The question of how to resist the bloviator about to befoul the highest office in the land is a painful and complicated one, so we should forgive those among us who, while thinking their way around Trump’s unlikely ascent, have turned manic, maudlin, or even plain stupid. These, as the fellow once said, are the times that try men’s souls, and a bit of inanity is a perfectly reasonable response when the president-elect spends his days staring at himself on cable TV like a bored house cat glaring at his reflection in the milk. What we shouldn’t stomach so easily, however, are exhortations that deny not only Trump but the entire enterprise of liberal democracy, especially when they’re dressed, as so many ideological wolves so frequently are these days, in the sheep’s clothing of progressive piety.

Such a specimen came around the other week courtesy of The New Yorker’s Alexandra Schwartz. The critic was fuming about a lucrative book deal between Simon & Schuster and Milo Yiannopoulos, a simpering ninny and Trump enthusiast who, like the candidate he so revoltingly calls Daddy, finds meaning and a sense of self-worth only in shouting obscenities and reveling in the outrage that ensues. Feminism, Milo had previously opined, is cancer, and birth control makes women crazy and ugly; his harassment of the actress Leslie Jones got him booted off Twitter, inspiring the book’s patently idiotic title, Dangerous. How to respond to such cheap and obvious provocations? You may ignore them, or you may wish elegiacally that ours was a society that did not grant such creeps prominence, or you may even moralize and thunder that no self-respecting citizen should buy the damn book. But Schwartz went a different way, shooting not only the pianist but his publisher, too.

“One wonders just when the Simon & Schuster executives came courting him,” reads one representative passage. “Was it his targeting of Leslie Jones for being black and female that made them think they had a star on their hands?”

Maybe it was! Or maybe the same publishing house that will soon grace us with Penthouse Variations on Anal is interested mainly in publishing things that some may find off-putting but others consider a bit of good fun.

The thought had apparently crossed Schwartz’s mind, and she found it deeply upsetting. Simon & Schuster, she noted, publishes not only Milo and Rush Limbaugh and Glenn Beck, but also, under a new imprint called Salaam Reads, a recently launched series of Muslim-themed children’s books. And that’s wrong! “That the Beck book,” Schwartz wrote, “with its dire message about the danger that Islam poses to America, and Salaam Reads, with its presumably positive, inclusive one, could both flourish under the same publishing umbrella seems improbable, even hypocritical.”

Who, exactly, might find a panoply of voices and ideas so offensive? Schwartz’s next paragraph offers a clue when it speaks of “the Simon & Schuster publishing apparatus as a structural seesaw,” a phrase that sparkles with all the subtle elegance of dialectical materialism and that sounds as if it was copied directly from the notebook of some antsy commissar trembling lest Stalin accuse him of incorrect thinking. Just as the old Marxists could not conceive of life being anything more than the clash of classes over the means of production, so the new intellectuals can’t imagine a world in which ideas, even really dumb and bad ones, honestly compete.
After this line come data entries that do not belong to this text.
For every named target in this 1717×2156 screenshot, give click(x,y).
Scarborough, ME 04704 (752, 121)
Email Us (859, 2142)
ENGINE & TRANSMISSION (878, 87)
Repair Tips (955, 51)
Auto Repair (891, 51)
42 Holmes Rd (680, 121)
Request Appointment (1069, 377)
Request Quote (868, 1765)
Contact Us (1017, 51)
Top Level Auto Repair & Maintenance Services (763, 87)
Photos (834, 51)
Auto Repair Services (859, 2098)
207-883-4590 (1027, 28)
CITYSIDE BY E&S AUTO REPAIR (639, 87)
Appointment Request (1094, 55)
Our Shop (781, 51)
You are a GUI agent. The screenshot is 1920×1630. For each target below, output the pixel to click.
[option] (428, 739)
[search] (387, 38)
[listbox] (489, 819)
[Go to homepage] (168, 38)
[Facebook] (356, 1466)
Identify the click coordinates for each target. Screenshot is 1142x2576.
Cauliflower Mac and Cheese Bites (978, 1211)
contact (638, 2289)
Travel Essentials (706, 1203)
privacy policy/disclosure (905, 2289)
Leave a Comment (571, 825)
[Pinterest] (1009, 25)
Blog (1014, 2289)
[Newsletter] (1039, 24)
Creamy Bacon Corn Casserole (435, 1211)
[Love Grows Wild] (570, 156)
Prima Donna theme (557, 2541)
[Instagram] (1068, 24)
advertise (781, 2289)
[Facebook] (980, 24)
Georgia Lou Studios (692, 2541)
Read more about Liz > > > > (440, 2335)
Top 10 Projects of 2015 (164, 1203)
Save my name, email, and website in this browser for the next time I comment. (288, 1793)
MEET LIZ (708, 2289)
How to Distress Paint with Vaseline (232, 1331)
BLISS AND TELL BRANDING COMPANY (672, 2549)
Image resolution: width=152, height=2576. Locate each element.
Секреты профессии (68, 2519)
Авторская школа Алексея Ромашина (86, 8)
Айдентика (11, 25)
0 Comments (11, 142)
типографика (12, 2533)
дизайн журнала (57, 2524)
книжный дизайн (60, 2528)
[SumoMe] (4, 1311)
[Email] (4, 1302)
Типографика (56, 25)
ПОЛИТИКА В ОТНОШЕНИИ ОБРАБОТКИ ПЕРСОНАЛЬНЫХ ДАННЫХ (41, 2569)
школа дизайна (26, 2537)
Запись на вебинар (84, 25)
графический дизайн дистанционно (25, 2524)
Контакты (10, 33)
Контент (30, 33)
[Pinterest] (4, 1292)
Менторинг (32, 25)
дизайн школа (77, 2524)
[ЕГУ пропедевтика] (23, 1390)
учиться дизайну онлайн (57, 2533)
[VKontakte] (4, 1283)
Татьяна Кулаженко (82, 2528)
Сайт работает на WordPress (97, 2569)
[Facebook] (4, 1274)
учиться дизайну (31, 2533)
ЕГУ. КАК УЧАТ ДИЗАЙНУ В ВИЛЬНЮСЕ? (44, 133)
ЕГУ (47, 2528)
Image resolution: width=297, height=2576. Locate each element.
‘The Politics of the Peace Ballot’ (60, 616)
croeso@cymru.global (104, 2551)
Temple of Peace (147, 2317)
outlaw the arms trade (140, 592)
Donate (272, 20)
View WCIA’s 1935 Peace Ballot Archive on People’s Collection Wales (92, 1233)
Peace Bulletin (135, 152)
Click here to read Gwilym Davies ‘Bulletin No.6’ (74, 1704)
To her credit, Schwartz does spend a moment considering the possibility that “some sort of Robin Hooding is at work,” and that Simon & Schuster may only be publishing the noxious Milo to pay for such approved masterworks as Amy Goodman’s Democracy Now! (sample chapter title: “When the Killer Wears a Badge”), but she dismisses the possibility as unlikely before ending with the ominous statement that “Simon & Schuster is going to have a lot to answer for.”

I bring all of this up not to pick on Schwartz; all of us who write regularly for a living strike out often, and often do so grandly. I bring all of this up because the piece is a perfect embodiment of our cultural moment, a layer cake of intellectual and moral sponginess. With uncommon starkness, Schwartz’s piece makes it clear that the problem here isn’t Milo—who is vile, but hardly the vilest we’ve got—or even the young nabobs who not so long ago had the good taste of being scandalized by a better class of fire-breather—think Norman Mailer or Germaine Greer—and now make do with such numbing dross. Rather, the problem is that The New Yorker, a magazine that was once a beacon of stylish prose and good reporting, seems, in recent years, to be striving ever more earnestly to put virtue first and banish unapproved or disturbing thoughts. That this sterling publication, to which so many of us have looked for so long for clarity and courage, can now do no better than publish a piece that not for one moment seriously considers the premise that even inflammatory and insipid books may deserve an audience if they can find it in the unfettered market, a piece so rigid in its refusal to observe a complex situation through anything but the narrow prism of tired tropes, a piece so devoid of genuine curiosity and so magnificently unaware of its own sanctimonious and self-congratulating worldview, almost makes you wonder if there’s any hope for us at all.

We need great newspapers and magazines, now more than ever, to help us through this storm. What we can’t afford are bien pensants who approach the smallest provocations by debating whether they should outright boycott a major publishing house for signing on an author they dislike or simply accuse it of racism and misogyny. We deserve better than that. The only antidote to Milo’s dumb bile isn’t another flavor of dumb bile, but smart, incisive, insightful, and honest writing, the kind that is never produced by commissars whose horizons are fenced in by the sharp tips of party lines.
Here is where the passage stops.